The FDA’s review committee is expected to flash the green light later today, and the emergency use authorization (EAU) could come on Friday. It would then join the vaccine from Pfizer and BioNTech, which is now being rolled out across the country.

The two vaccines are both messenger RNA (mRNA) type vaccines, and both showed better than 94 percent effectiveness in clinical trials.

More people head for the unemployment line

For the second straight week, more Americans applied for unemployment benefits. The Labor Department reported today that new claims for jobless benefits totaled 885,000 last week -- 23,000 more than applied the week before.

The numbers suggest that the economy has begun to lose momentum as cases of COVID-19 remain high across the nation, forcing many businesses to close again. In recent days, a number of restaurants announced that they are closing for good in the absence of aid.

Economists say the next few weeks could be especially grim. They say hiring is likely to remain weak until vaccines against the virus have been widely administered.

About that aid…

Congress has been talking -- actually debating -- about providing another shot of stimulus to the U.S. economy before the end of the year, but lawmakers haven’t yet been able to pull it off. With time running out, both Republicans and Democrats think they’re getting close.

“We’re still close and we’re going to get there,” Senate Majority Leader Mitch McConnell, (R-Ky.) told reporters. Senate Minority Leader Chuck Schumer (D-N.Y.) agrees but says “it’s not a done deal yet.”

The contents of the relief package also remain in flux. NBC News reports that the current bill would provide direct payments to Americans in some amount, with about $300 billion for small businesses.

FDA approves another new test

The FDA has issued a new emergency use authorization (EUA) for the BinaxNOW COVID-19 Ag Card Home Test, which is authorized for use by patients at home with a prescription. On Tuesday, it also gave EUA to an over-the-counter (OTC) home test.

The BinaxNOW COVID-19 Ag Card Home Test is authorized for prescription use at home with self-collected nasal swab samples from individuals ages 15 years or older who are suspected of COVID-19 by their doctor. The test needs to be taken within seven days of symptoms.

"FDA continues to authorize COVID-19 tests that will give more Americans access to greater testing flexibility and options," said FDA Commissioner Dr.
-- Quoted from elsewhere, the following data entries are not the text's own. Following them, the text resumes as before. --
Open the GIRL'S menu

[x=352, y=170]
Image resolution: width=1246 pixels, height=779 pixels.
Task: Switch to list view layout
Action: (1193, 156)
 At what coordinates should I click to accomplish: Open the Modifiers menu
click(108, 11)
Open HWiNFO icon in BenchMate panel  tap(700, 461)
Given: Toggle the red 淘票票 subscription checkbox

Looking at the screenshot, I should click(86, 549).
Stephen Hahn. "The BinaxNOW COVID-19 Ag Home Test will have a significant manufacturing footprint with the potential to support testing for millions of people."

Researcher: Quarantine weight gain may be a myth

Many Americans feel like they’ve put on weight since the pandemic began and are blaming the quarantine that is keeping them out of the gym and at home. But what’s the reality?
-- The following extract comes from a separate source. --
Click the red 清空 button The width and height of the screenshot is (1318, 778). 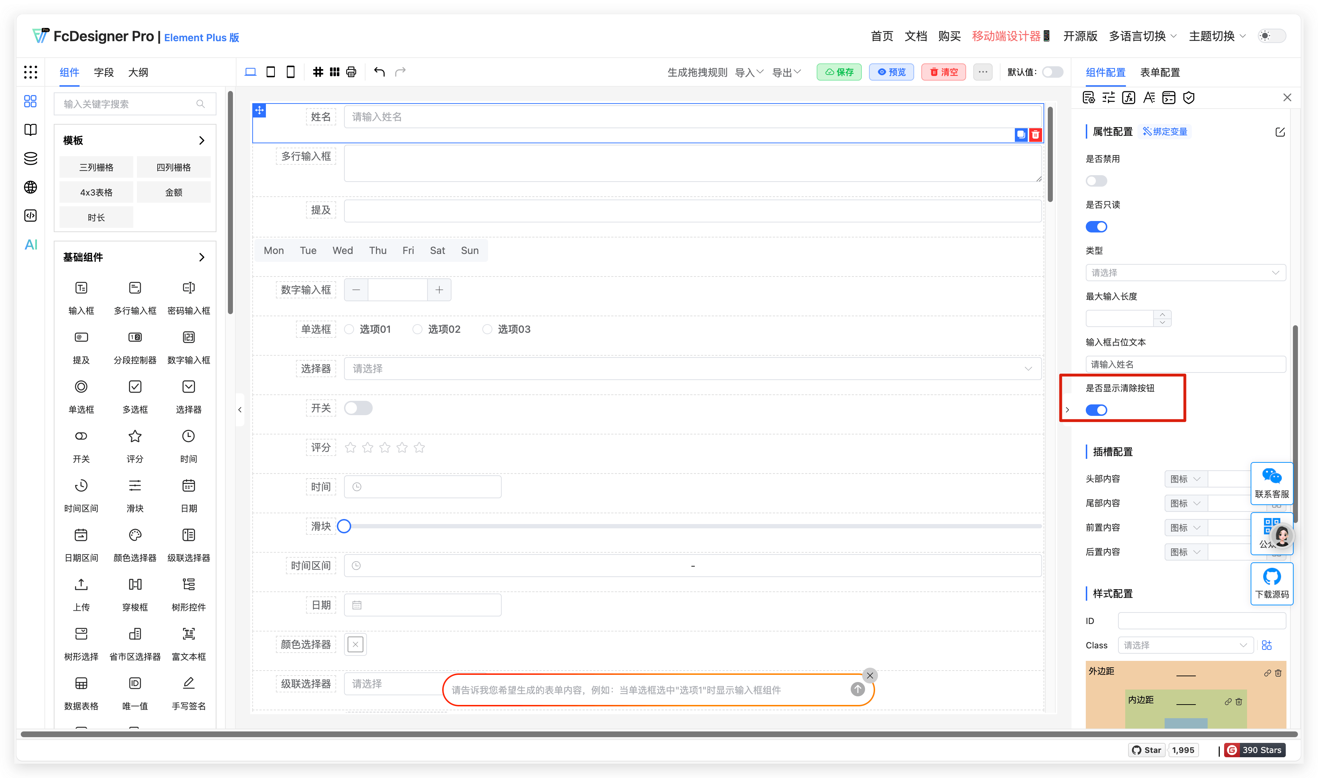pos(944,72)
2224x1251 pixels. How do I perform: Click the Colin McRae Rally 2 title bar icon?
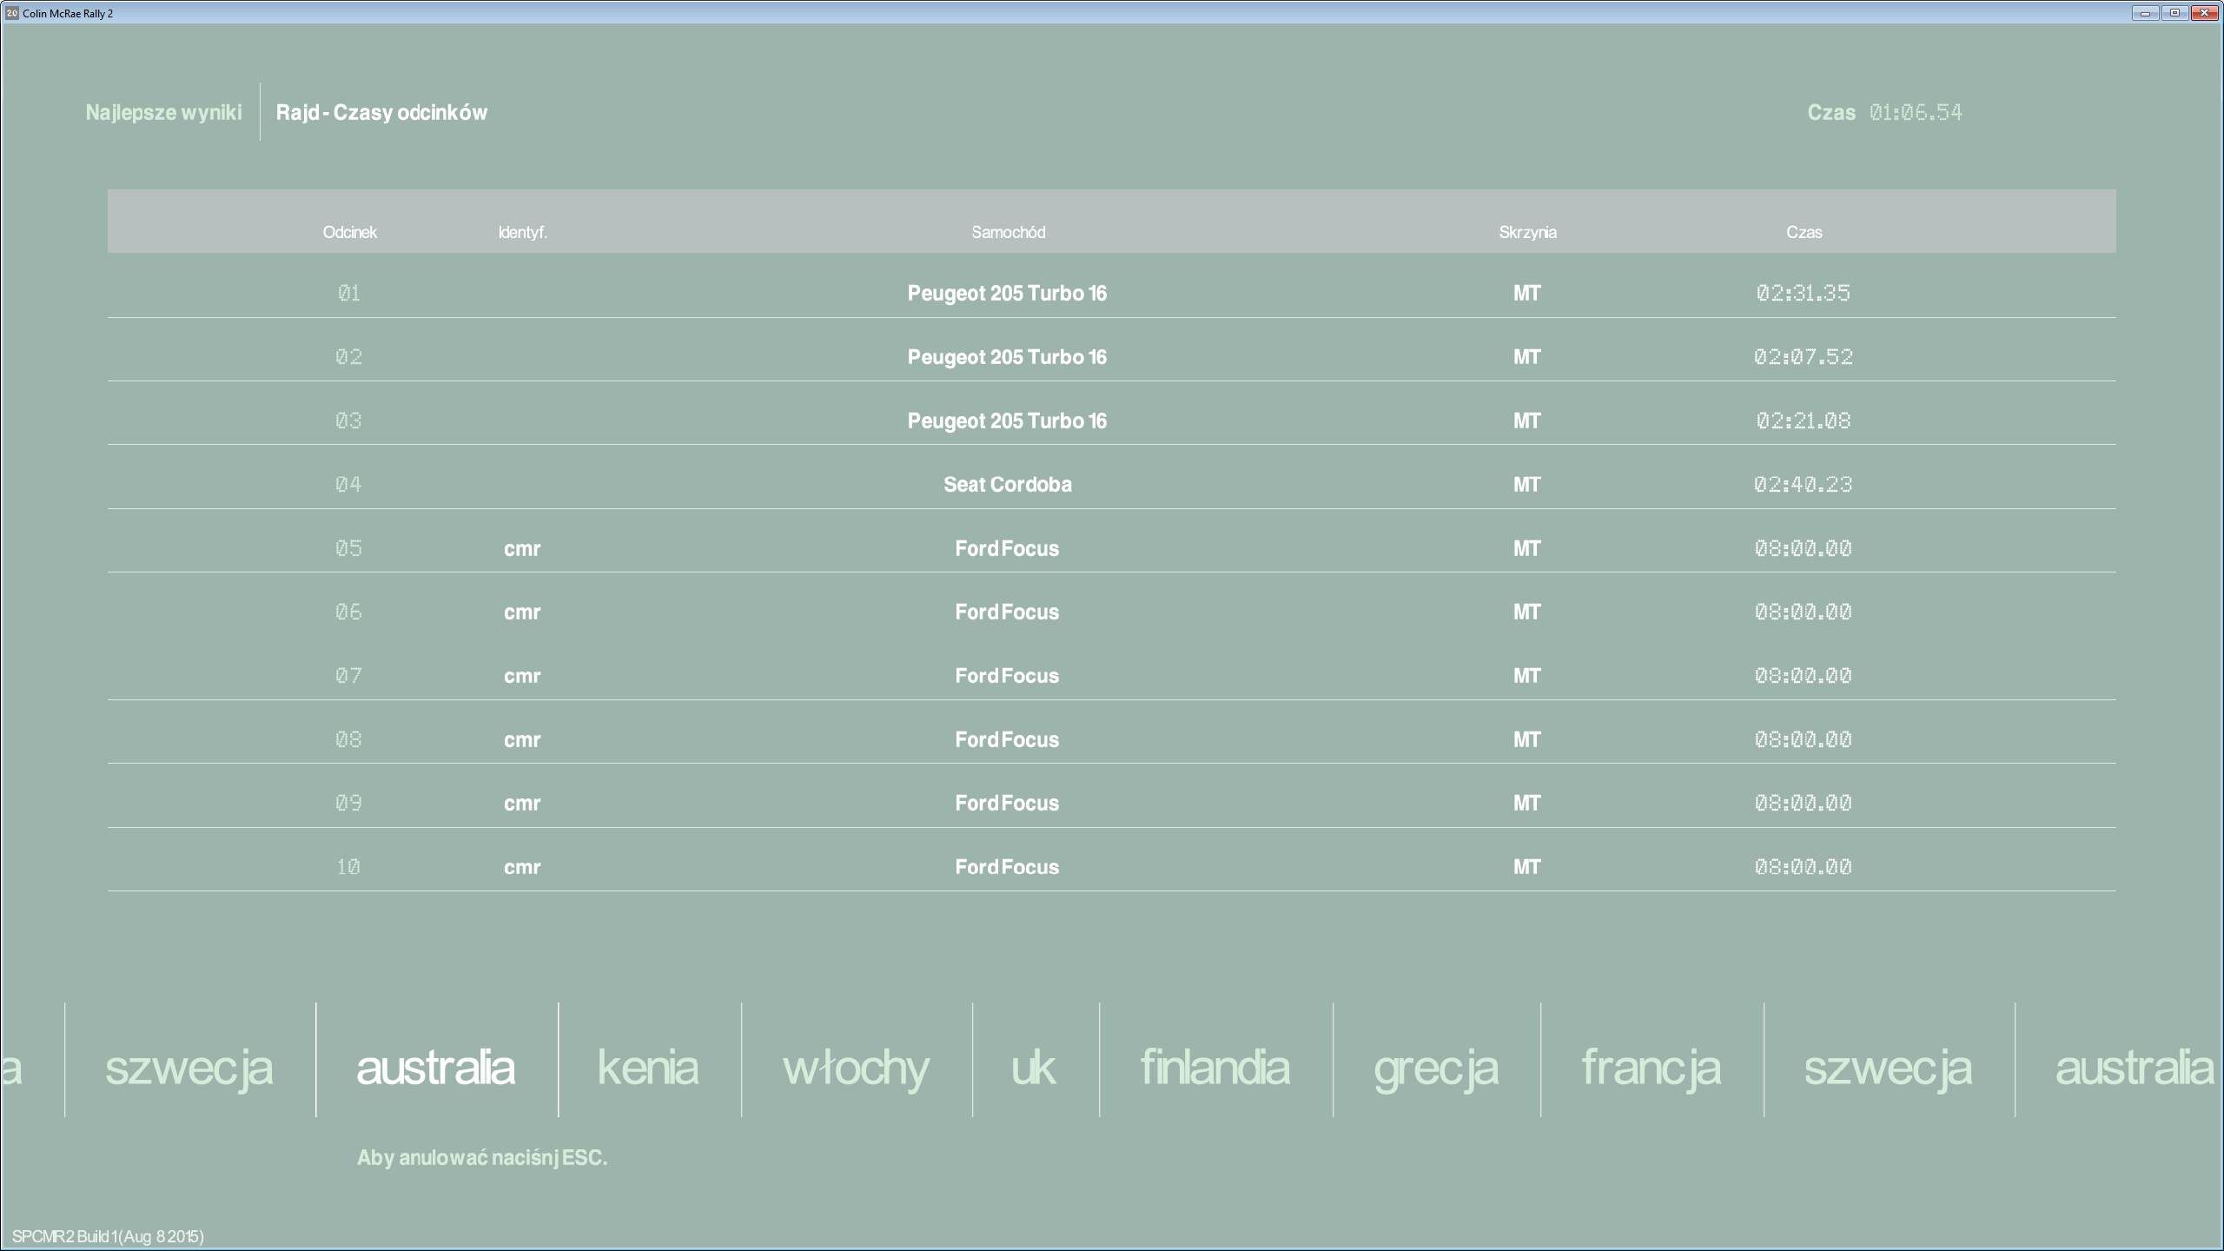click(x=11, y=13)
A researcher at Florida State University studied college students and broke down their weight into five different categories. She found that most thought they had gained weight, even when they didn’t.

“We found that one in 50 participants had a change in body mass that would change their weight category, about 2 percent of people,” said Prof. Pamela Keel. “But 10 percent -- five times as many people -- described their weight as higher. Some people lost weight, a very few gained, but the vast majority stayed the same.”

Around the nation

  • South Dakota: According to a Washington Post analysis, South Dakota ranks 47 out of 50 states in the number of new tests reported in the last seven days per 100,000 residents. The state has completed 1,313 total tests per 100,000 people for the past seven days. 

  • Louisiana: The state has ordered bars to close, but there are exceptions. Drinking establishments in New Orleans have been allowed to remain open for indoor service. That makes Orleans Parish the only parish in Louisiana that can keep bars open for indoor service, as based on state guidelines.

  • Nevada: A church in Las Vegas plans to host nearly 200 people at its services this week thanks to a court ruling that overturned limits allowed in church buildings. “This is a victory for churches in Nevada,” said the Rev. Jimmy Morales, senior pastor at Calvary Chapel Lone Mountain.